**Your instructions:**
Reply with the data below, repeated exactly in full.

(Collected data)
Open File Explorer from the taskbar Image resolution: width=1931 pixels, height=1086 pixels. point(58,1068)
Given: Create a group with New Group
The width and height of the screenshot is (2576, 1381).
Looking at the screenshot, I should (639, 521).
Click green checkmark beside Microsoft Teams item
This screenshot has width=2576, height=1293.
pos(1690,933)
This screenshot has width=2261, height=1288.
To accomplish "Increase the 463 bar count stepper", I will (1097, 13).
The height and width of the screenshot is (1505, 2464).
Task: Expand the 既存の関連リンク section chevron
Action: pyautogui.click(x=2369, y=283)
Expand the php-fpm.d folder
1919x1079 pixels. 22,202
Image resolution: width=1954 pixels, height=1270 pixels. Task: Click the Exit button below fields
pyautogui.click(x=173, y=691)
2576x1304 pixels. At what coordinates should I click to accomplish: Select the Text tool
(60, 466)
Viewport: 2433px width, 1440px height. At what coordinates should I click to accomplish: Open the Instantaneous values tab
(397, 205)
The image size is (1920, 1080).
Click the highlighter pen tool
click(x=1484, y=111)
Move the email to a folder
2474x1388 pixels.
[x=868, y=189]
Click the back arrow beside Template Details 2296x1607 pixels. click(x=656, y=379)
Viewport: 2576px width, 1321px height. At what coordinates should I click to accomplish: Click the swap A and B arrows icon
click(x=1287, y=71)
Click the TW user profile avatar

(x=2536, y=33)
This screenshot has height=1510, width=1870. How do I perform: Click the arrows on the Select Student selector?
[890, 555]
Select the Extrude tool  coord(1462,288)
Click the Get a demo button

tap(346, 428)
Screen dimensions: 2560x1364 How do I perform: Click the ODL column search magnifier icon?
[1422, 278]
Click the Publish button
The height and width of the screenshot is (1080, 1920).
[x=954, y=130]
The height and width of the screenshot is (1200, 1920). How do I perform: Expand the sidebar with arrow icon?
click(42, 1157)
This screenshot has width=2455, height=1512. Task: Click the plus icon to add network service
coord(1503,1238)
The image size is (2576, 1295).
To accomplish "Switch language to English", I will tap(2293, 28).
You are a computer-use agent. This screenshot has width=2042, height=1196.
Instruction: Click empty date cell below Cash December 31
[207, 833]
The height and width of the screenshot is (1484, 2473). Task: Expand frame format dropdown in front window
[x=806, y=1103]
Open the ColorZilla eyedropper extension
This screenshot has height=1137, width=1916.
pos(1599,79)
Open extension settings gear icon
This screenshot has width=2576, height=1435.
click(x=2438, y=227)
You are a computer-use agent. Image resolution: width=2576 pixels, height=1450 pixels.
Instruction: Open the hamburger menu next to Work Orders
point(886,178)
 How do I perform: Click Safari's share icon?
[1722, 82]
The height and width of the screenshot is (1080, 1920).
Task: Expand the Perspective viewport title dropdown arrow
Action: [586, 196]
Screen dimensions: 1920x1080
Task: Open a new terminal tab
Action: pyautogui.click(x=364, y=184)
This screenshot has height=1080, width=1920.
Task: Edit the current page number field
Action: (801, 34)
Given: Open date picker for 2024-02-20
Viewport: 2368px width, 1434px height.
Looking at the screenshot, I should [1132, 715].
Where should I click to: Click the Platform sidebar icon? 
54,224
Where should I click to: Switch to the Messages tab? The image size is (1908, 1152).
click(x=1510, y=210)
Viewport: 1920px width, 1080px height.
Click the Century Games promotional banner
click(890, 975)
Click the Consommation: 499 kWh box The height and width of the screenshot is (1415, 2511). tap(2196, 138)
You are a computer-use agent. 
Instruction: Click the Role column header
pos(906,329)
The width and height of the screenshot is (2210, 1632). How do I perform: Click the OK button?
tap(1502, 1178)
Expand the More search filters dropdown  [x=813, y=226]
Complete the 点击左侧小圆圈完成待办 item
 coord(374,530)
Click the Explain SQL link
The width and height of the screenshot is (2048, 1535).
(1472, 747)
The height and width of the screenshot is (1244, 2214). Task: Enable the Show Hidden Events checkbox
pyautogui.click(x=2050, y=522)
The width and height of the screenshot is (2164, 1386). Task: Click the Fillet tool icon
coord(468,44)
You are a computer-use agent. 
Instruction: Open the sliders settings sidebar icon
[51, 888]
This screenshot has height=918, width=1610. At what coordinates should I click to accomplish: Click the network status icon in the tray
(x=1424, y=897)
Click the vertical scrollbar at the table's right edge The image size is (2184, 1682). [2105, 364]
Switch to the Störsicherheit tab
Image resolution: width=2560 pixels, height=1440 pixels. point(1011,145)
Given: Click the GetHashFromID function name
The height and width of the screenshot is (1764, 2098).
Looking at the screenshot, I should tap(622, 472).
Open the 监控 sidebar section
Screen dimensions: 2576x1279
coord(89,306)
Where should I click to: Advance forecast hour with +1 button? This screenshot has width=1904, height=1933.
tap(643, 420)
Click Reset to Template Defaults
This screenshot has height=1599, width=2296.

**Task solution:**
Open File Explorer from the taskbar Image resolution: width=1931 pixels, height=1086 pixels. point(58,1068)
Given: Create a group with New Group
The width and height of the screenshot is (2576, 1381).
Looking at the screenshot, I should (639, 521).
Click green checkmark beside Microsoft Teams item
This screenshot has width=2576, height=1293.
pos(1690,933)
This screenshot has width=2261, height=1288.
To accomplish "Increase the 463 bar count stepper", I will (1097, 13).
The height and width of the screenshot is (1505, 2464).
Task: Expand the 既存の関連リンク section chevron
Action: pyautogui.click(x=2369, y=283)
Expand the php-fpm.d folder
1919x1079 pixels. 22,202
Image resolution: width=1954 pixels, height=1270 pixels. Task: Click the Exit button below fields
pyautogui.click(x=173, y=691)
2576x1304 pixels. At what coordinates should I click to accomplish: Select the Text tool
(60, 466)
Viewport: 2433px width, 1440px height. At what coordinates should I click to accomplish: Open the Instantaneous values tab
(397, 205)
The image size is (1920, 1080).
Click the highlighter pen tool
click(x=1484, y=111)
Move the email to a folder
2474x1388 pixels.
[x=868, y=189]
Click the back arrow beside Template Details 2296x1607 pixels. click(x=656, y=379)
Viewport: 2576px width, 1321px height. At what coordinates should I click to accomplish: Click the swap A and B arrows icon
click(x=1287, y=71)
Click the TW user profile avatar

(x=2536, y=33)
This screenshot has height=1510, width=1870. How do I perform: Click the arrows on the Select Student selector?
[890, 555]
Select the Extrude tool  coord(1462,288)
Click the Get a demo button

tap(346, 428)
Screen dimensions: 2560x1364 How do I perform: Click the ODL column search magnifier icon?
[1422, 278]
Click the Publish button
The height and width of the screenshot is (1080, 1920).
[x=954, y=130]
The height and width of the screenshot is (1200, 1920). How do I perform: Expand the sidebar with arrow icon?
click(42, 1157)
This screenshot has width=2455, height=1512. Task: Click the plus icon to add network service
coord(1503,1238)
The image size is (2576, 1295).
To accomplish "Switch language to English", I will tap(2293, 28).
You are a computer-use agent. This screenshot has width=2042, height=1196.
Instruction: Click empty date cell below Cash December 31
[207, 833]
The height and width of the screenshot is (1484, 2473). Task: Expand frame format dropdown in front window
[x=806, y=1103]
Open the ColorZilla eyedropper extension
This screenshot has height=1137, width=1916.
pos(1599,79)
Open extension settings gear icon
This screenshot has width=2576, height=1435.
click(x=2438, y=227)
You are a computer-use agent. Image resolution: width=2576 pixels, height=1450 pixels.
Instruction: Open the hamburger menu next to Work Orders
point(886,178)
 How do I perform: Click Safari's share icon?
[1722, 82]
The height and width of the screenshot is (1080, 1920).
Task: Expand the Perspective viewport title dropdown arrow
Action: [586, 196]
Screen dimensions: 1920x1080
Task: Open a new terminal tab
Action: pyautogui.click(x=364, y=184)
This screenshot has height=1080, width=1920.
Task: Edit the current page number field
Action: (801, 34)
Given: Open date picker for 2024-02-20
Viewport: 2368px width, 1434px height.
Looking at the screenshot, I should [1132, 715].
Where should I click to: Click the Platform sidebar icon? 
54,224
Where should I click to: Switch to the Messages tab? The image size is (1908, 1152).
click(x=1510, y=210)
Viewport: 1920px width, 1080px height.
Click the Century Games promotional banner
click(890, 975)
Click the Consommation: 499 kWh box The height and width of the screenshot is (1415, 2511). tap(2196, 138)
You are a computer-use agent. 
Instruction: Click the Role column header
pos(906,329)
The width and height of the screenshot is (2210, 1632). How do I perform: Click the OK button?
tap(1502, 1178)
Expand the More search filters dropdown  [x=813, y=226]
Complete the 点击左侧小圆圈完成待办 item
 coord(374,530)
Click the Explain SQL link
The width and height of the screenshot is (2048, 1535).
(1472, 747)
The height and width of the screenshot is (1244, 2214). Task: Enable the Show Hidden Events checkbox
pyautogui.click(x=2050, y=522)
The width and height of the screenshot is (2164, 1386). Task: Click the Fillet tool icon
coord(468,44)
You are a computer-use agent. 
Instruction: Open the sliders settings sidebar icon
[51, 888]
This screenshot has height=918, width=1610. At what coordinates should I click to accomplish: Click the network status icon in the tray
(x=1424, y=897)
Click the vertical scrollbar at the table's right edge The image size is (2184, 1682). [2105, 364]
Switch to the Störsicherheit tab
Image resolution: width=2560 pixels, height=1440 pixels. point(1011,145)
Given: Click the GetHashFromID function name
The height and width of the screenshot is (1764, 2098).
Looking at the screenshot, I should tap(622, 472).
Open the 监控 sidebar section
Screen dimensions: 2576x1279
coord(89,306)
Where should I click to: Advance forecast hour with +1 button? This screenshot has width=1904, height=1933.
tap(643, 420)
Click Reset to Template Defaults
This screenshot has height=1599, width=2296.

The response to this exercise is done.